Kolmogorov-Arnold Networks (KANs) are a new kind of neural network, which were proposed in the paper KAN: Kolmogorov-Arnold Networks. From the abstract:
Inspired by the Kolmogorov-Arnold representation theorem, we propose Kolmogorov-Arnold Networks (KANs) as promising alternatives to Multi-Layer Perceptrons (MLPs). While MLPs have fixed activation functions on nodes ("neurons"), KANs have learnable activation functions on edges ("weights"). KANs have no linear weights at all -- every weight parameter is replaced by a univariate function parametrized as a spline. We show that this seemingly simple change makes KANs outperform MLPs in terms of accuracy and interpretability.

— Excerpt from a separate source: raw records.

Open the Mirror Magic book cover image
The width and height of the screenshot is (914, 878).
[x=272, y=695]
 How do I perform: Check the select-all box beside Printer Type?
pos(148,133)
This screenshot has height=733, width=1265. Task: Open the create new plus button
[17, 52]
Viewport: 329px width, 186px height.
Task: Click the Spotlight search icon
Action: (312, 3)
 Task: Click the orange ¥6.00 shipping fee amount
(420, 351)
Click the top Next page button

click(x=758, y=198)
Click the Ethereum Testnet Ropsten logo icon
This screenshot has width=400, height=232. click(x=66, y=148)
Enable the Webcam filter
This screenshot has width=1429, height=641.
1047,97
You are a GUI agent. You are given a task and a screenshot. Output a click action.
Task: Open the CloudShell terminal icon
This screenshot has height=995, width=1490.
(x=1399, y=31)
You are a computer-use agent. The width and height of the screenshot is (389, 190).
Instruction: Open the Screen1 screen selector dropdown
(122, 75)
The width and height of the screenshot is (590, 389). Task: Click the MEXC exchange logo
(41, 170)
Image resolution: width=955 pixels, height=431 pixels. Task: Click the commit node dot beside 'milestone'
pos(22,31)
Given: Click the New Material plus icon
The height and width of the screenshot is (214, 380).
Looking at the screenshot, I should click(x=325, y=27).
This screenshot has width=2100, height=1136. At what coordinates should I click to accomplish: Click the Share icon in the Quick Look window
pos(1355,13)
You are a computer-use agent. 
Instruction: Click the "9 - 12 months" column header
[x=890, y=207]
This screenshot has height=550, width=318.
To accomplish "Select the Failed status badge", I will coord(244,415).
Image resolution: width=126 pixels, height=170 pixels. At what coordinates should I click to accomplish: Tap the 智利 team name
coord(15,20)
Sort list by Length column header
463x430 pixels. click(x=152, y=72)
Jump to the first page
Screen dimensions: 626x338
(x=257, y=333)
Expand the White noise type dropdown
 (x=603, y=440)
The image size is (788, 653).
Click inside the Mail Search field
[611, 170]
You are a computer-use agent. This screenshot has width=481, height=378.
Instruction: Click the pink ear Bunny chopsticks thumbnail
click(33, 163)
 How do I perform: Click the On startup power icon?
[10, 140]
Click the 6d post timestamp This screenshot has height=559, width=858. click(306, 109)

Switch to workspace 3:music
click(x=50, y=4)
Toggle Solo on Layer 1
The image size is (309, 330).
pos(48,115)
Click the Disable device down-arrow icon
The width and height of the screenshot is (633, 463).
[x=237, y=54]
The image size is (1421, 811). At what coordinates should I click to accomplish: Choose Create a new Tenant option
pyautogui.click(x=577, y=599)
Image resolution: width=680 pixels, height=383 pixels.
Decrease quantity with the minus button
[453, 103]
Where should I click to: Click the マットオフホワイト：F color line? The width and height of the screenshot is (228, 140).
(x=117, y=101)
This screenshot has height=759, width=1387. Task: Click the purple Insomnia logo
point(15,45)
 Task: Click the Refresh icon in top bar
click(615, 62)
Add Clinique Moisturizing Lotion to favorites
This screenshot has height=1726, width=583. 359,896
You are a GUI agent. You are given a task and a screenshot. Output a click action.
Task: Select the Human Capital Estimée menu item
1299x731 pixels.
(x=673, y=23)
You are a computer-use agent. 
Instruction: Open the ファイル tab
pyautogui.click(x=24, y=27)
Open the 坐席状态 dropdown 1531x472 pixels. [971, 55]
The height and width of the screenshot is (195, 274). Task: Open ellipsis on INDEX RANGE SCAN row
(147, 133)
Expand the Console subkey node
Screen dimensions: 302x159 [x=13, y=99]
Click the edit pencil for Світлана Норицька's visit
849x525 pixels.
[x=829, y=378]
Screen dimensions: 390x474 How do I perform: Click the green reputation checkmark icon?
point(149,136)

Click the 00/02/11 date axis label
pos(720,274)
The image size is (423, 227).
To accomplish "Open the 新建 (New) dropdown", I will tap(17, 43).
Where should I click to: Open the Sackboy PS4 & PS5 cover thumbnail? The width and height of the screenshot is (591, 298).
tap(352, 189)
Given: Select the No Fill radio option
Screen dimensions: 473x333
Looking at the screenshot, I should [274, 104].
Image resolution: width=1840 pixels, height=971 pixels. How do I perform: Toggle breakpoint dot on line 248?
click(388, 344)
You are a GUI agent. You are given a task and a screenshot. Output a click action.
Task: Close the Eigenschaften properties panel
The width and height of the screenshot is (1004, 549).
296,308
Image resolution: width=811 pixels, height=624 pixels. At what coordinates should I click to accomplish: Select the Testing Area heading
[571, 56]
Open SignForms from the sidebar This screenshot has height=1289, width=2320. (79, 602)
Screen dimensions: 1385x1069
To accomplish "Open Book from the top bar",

If KANs are truly better than MLPs, we should expect that AI labs will start using them when they try to train SOTA models. If this is confirmed to happen by 2029, this market resolves YES, otherwise NO.
Qualifying models
Uses KANs
A model must use Kolmogorov-Arnold Networks to qualify, or some other kind of neural network that clearly descends from KANs. If the resolution date comes around and we don't know whether or not a SOTA model uses KANs, the market will resolve NO.
State-of-the-art
If the model is close to the state-of-the-art on a commonly-used eval, that's good enough to count. For instance, Gemini Ultra supposedly got a state-of-the-art, 90.0% score on MMLU, but some argued that they were gaming the eval. Rather than getting into the weeds figuring out whether or not a model counts as SOTA, I'll err on the side of counting it, since the important thing is that a serious attempt was made at achieving SOTA using KANs.
If the model focuses on a new domain that doesn't yet have commonly-used evals and it is clearly better than anything that came before, that also counts as state-of-the-art.
Past examples of AI models that qualify as "state-of-the-art" would include AlexNet, AlphaZero, GPT-3, DALL-E 2, Sora, Gemini Ultra, Suno, Udio, and Claude 3 Opus.